I can sort of see why their approach works and in fact I like their recipe which has analytical forms. But the general framework is not that neat: they optimised different objective functions for different parts of variational distribution. It's true that the proposed loss function has the nice lower-bounding property just as SVI, however the authors proved it by saying "the learned local variational distribution using recognition model approximated likelihood terms is not optimal for the exact SVI". In other words, their argument holds for any recognition model, and it's not obvious to me how tight is their objective to the marginal likelihood. But I haven't read the paper in very detail (they have a long appendix) so maybe I'm missing something here.

UPDATE 19/08/16

I actually spent sometime today to read the paper again. Well I still have the above questions. However I noticed another very interesting point that their new parameterisation can potentially alleviate the co-adaptation problem of global/local variational approximation for neural-network based latent variable models. In the appendix of the VAE paper a full Bayesian treatment (i.e. also approximate the posterior of generative network weights) has been briefly sketched. However I've never seen any published results saying this works well. I thing the main problem comes from the factorised approximation, which uses independent variational parameters to the posterior of weights and the latent variables, and then throws their "interaction" to the optimisation process. This paper, though still assuming factorisations, explicitly introduced the dependence between the variational parameters of latent variables and the variational approximation of weights. My colleagues and I recently started to investigate full Bayesian learning for VAE, and I think this paper's observation can potentially be very helpful.
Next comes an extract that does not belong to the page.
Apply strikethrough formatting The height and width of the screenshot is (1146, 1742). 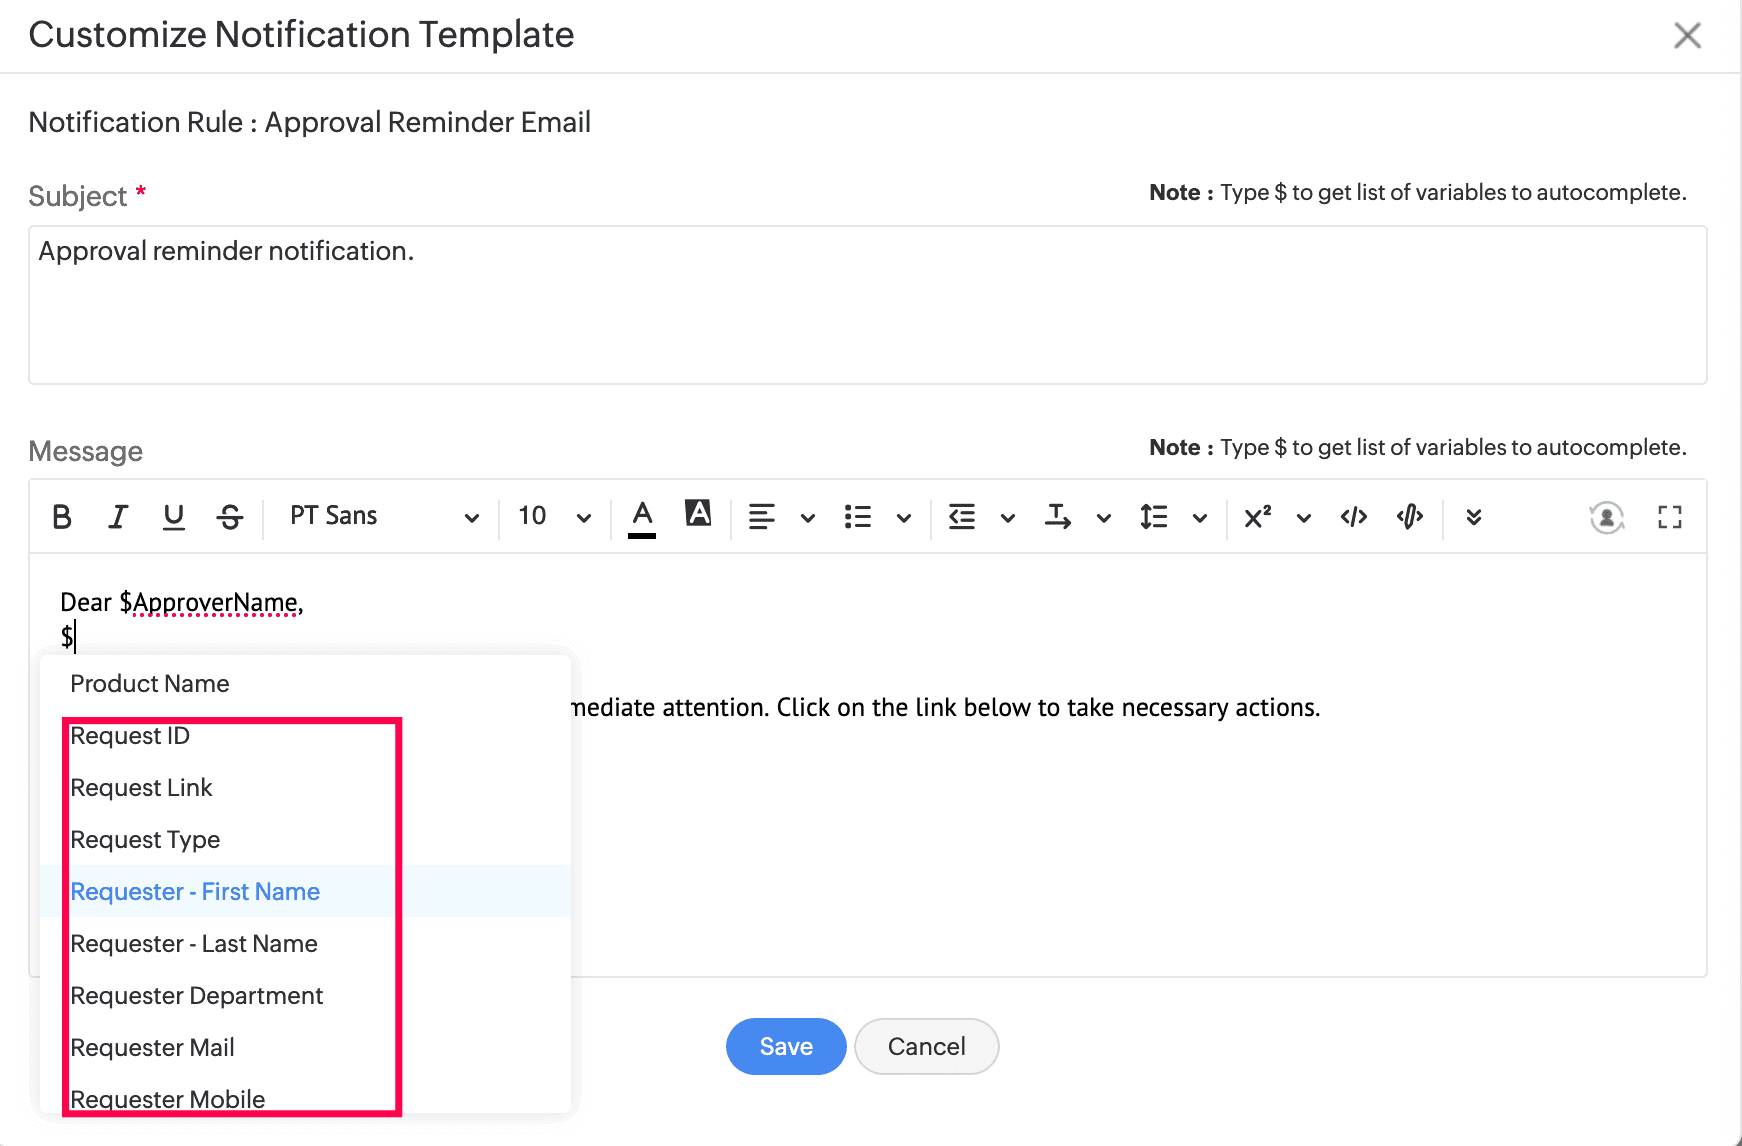pos(229,517)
The second paper comes from Le Song's group at Georgia Tech:

Discriminative Embeddings of Latent Variable Models for Structured Data
Hanjun Dai, Bo Dai, Le Song
http://jmlr.org/proceedings/papers/v48/daib16.pdf

The problem they looked at is structural prediction where PGMs are a major class of models being used there. The original pipeline contains three steps: 1. learn the graphical model parameters with unsupervised learning, 2. extract feature using posterior inference on latent variables, and 3. learn a classifier on those features. But since classification performance is the main target here, the authors suggested chain the three steps together and directly minimise the classification loss. Furthermore since the inference step is the main bottle neck (imagine doing message passing on a big graph for every datapoint and every possible setting of graphical model parameters), they amortized the messages using recognition models, which also implicitly capture the graphical model parameters. To further reduce the dimensionality they used distribution embeddings by computing the messages on a feature map. All these things are learned by supervised learning and the results are pretty impressive.
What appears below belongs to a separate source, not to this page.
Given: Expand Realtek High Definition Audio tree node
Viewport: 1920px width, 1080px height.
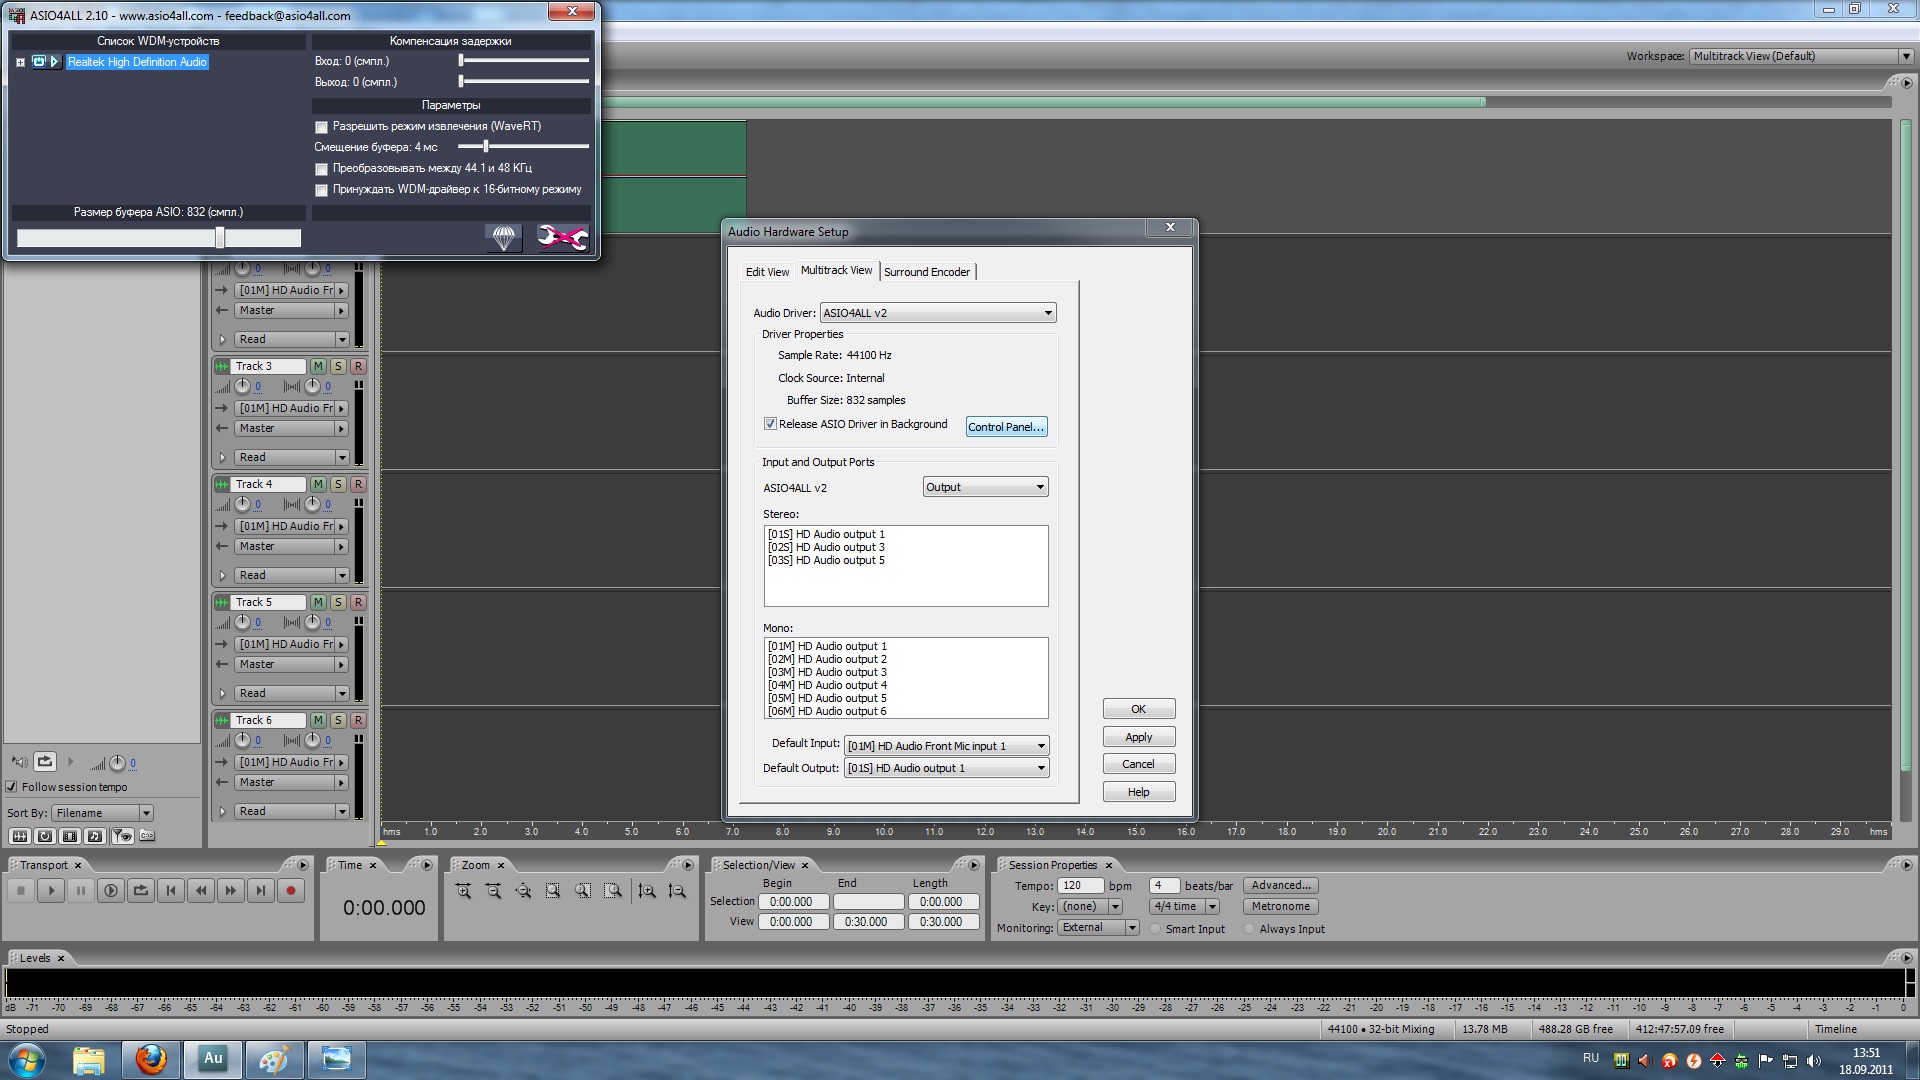Looking at the screenshot, I should pos(20,62).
I have a mixed feeling of this paper. I like the idea of discriminative training and directly working on the messages, which are really the key ideas to make the algorithm scalable. Some might complain that it's unclear what's the PGM distribution it has learned from data, but I think loopy BP messages (at convergence) can provide accurate approximations to the marginals and you can also use a tree-like construction to roughly see what's going on with the joint. The main criticism comes from the convergence part for message passing. First BP has no convergence guarantees on loopy graphs. But more importantly the inference network approach actually puts constraints (i.e. share parameters) on the beliefs across datapoint, which is unlikely to return you the optimal answer for everyone. It's also true for VAEs that you won't get the optimal posterior approximation for every latent variables. But at least VAEs still provide a lower-bound on the marginal likelihood, while the Bethe free energy doesn't have this nice property. I guess it works fine in the models the authors have considered, but I could imagine possible failure for this method when extended to unsupervised learning for densely connected graphs.